This is a repo for our STAT 656 project in Spring 2024
Team Name: Machine Learners
Team members: Elizabeth Chun, Minhyuk (Joseph) Kim, Sophia Lazcano
There are 4 main files for running the analysis and reproducing outputs. You should only need to interact with two of them: config.R and models.R. The other files are used to fetch data (no editing unless desire new data pull) and process data (should be sourced/imported in models.R).
- fetch_data.R pulls stock price data using the tidyquant package and creates stock_data.csv. Should not need to be touched
- config.R sets important processing and modeling configs like lengths for input and output. Should be edited for params as needed.
- process_data.R loads the stock_data.csv and performs processing including data splitting, scaling, and encoding. Sources config for params. Should not need to be touched.

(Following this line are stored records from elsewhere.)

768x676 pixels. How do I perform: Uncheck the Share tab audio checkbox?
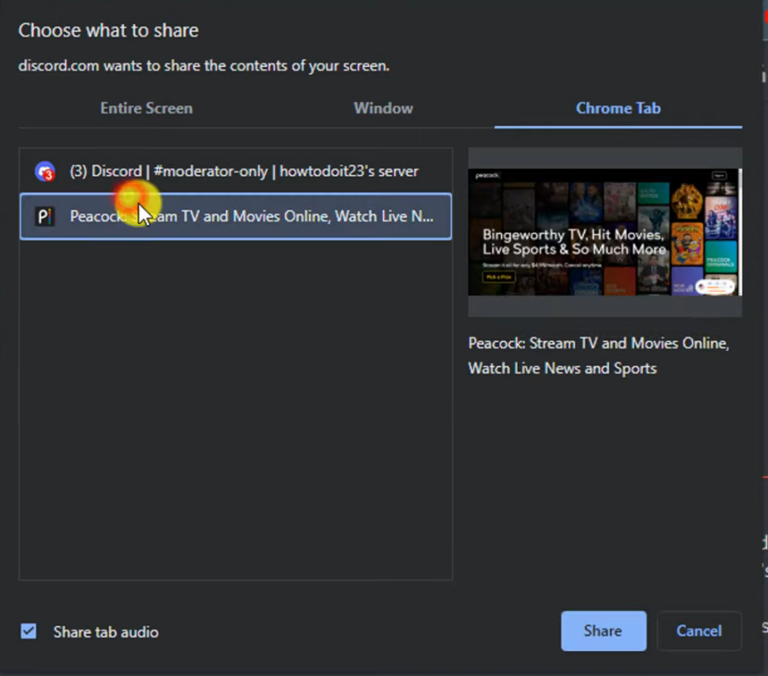(29, 631)
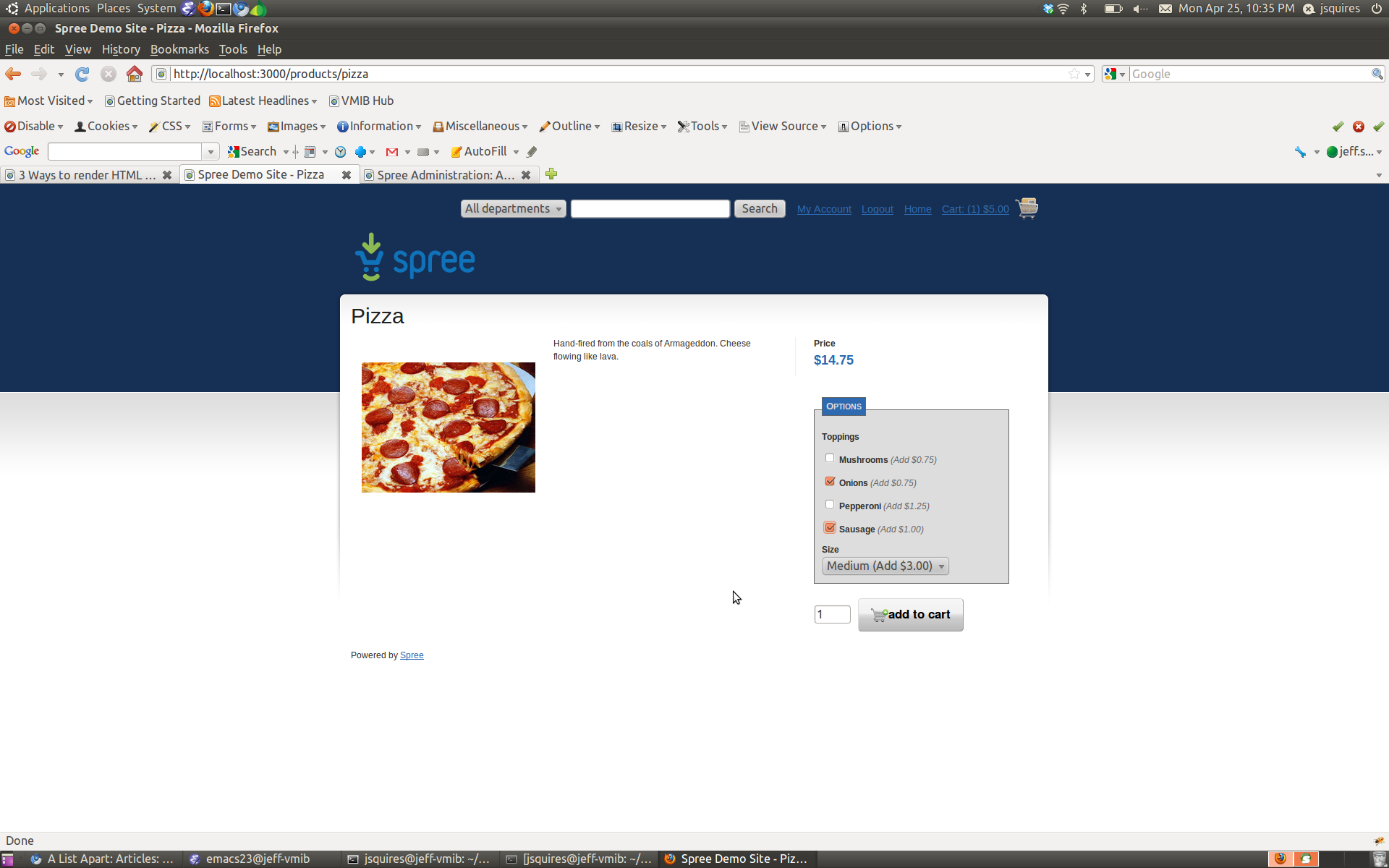The image size is (1389, 868).
Task: Click the Logout link
Action: tap(877, 208)
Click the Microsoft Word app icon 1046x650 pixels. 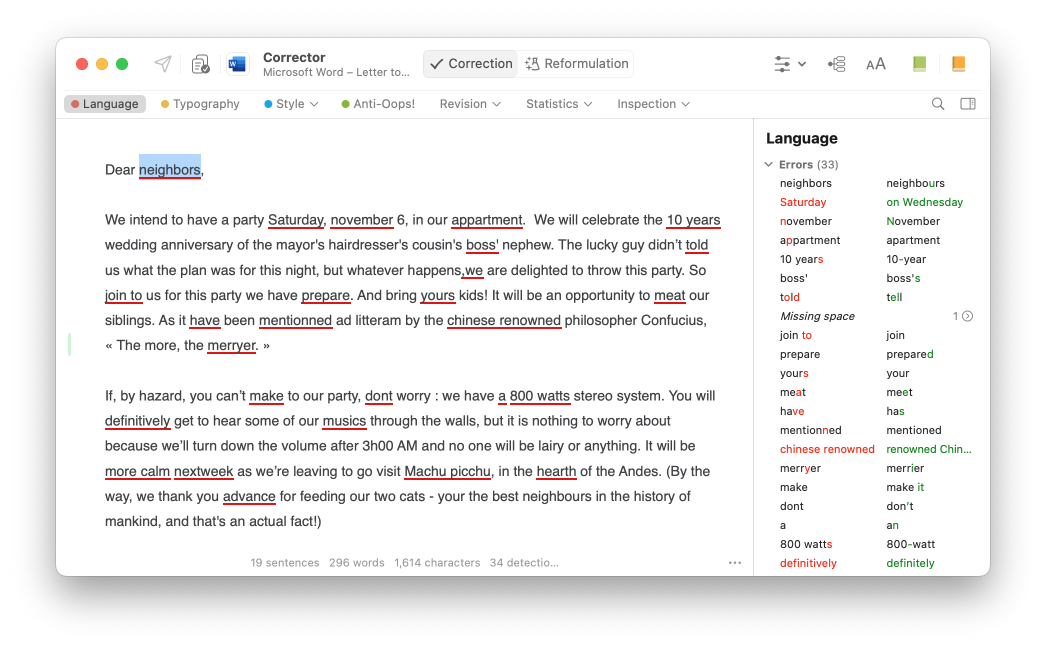point(237,64)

- models.R builds, trains, and evaluates models. Currently contains simple LSTM example. Sources process_data for data. Should be main work file.
Old exploratory files have been moved to exploratory/*.

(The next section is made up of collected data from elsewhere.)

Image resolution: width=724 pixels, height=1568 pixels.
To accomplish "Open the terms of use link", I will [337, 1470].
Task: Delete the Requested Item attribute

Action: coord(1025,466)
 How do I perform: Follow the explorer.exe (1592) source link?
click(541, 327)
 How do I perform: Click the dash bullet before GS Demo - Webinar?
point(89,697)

To add a new model, you can copy the models.R file and simply create your own keras model architecture and compile. In other words, model = keras_model_sequential() %>% [insert layers here]

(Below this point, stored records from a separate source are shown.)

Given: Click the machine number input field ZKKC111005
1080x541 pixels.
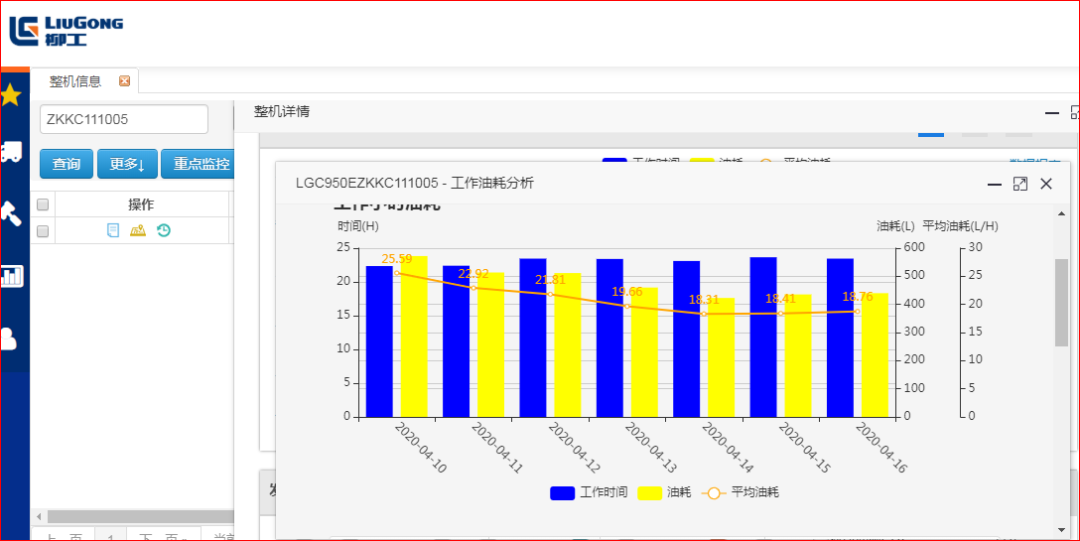Looking at the screenshot, I should coord(123,119).
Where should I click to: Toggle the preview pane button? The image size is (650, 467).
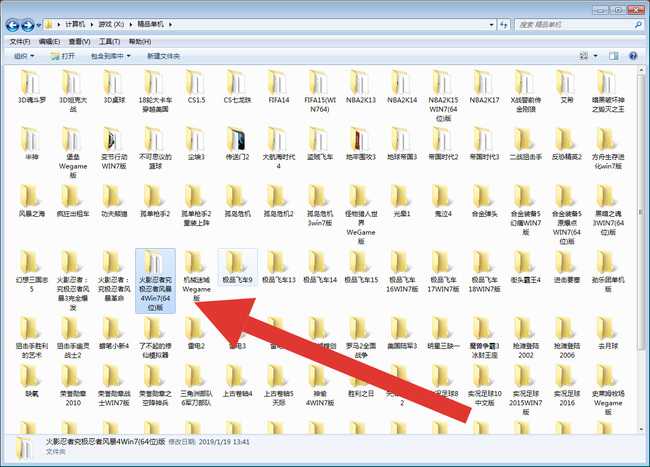click(x=614, y=56)
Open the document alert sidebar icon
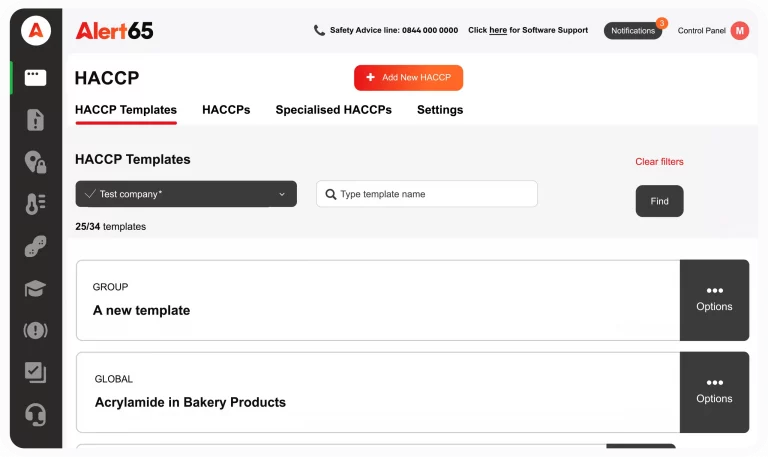The width and height of the screenshot is (768, 457). click(x=35, y=120)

Data pulled from here: https://topforeignstocks.com/indices/components-of-the-sp-500-index/ csv file as of February 4th 2024
Modified to fix tickers for BRKB (corrected to BRK-B) and BFB (corrected to BF-B) and CDAYS (corrected to DAYS)
Caret does not seem to support multi-sample model fitting - i.e. it splits the entire timeseries in rolling windows assuming it is a single time series. Could fit separate models for each stock...not exactly our goal. Currently have chosen to use keras with data generators to fit multi-sample models
- Pick 3 models: suggested ARIMA (simple, linear type regression), XGBoost (tree based), transformer (deep learning) a. Maybe each of us responsible for one model?
- Splitting: suggested to split OD/ID and check within sector vs between sector comparisons
- Scaling: min-max, normalization, etc
- Encoding: not sure if tickers and/or sectors need to be encoded as numeric a. not terribly interesting from a theoretical perspective b. but I think might be important from a practical perspective
Feynman method:
- How does data processing, in particular splitting, scaling, encoding, etc, affect prediction accuracy.
- Define prediction accuracy, splitting, encoding, etc.
- Need to define test set (can discuss OD vs ID), cross-validation or some other method. Also define scaling (and why is it needed?), encoding (optional, not sure we need it). Lastly define prediction accuracy (mean square error? MAE? etc)
- "Solidify concepts"
- Iterate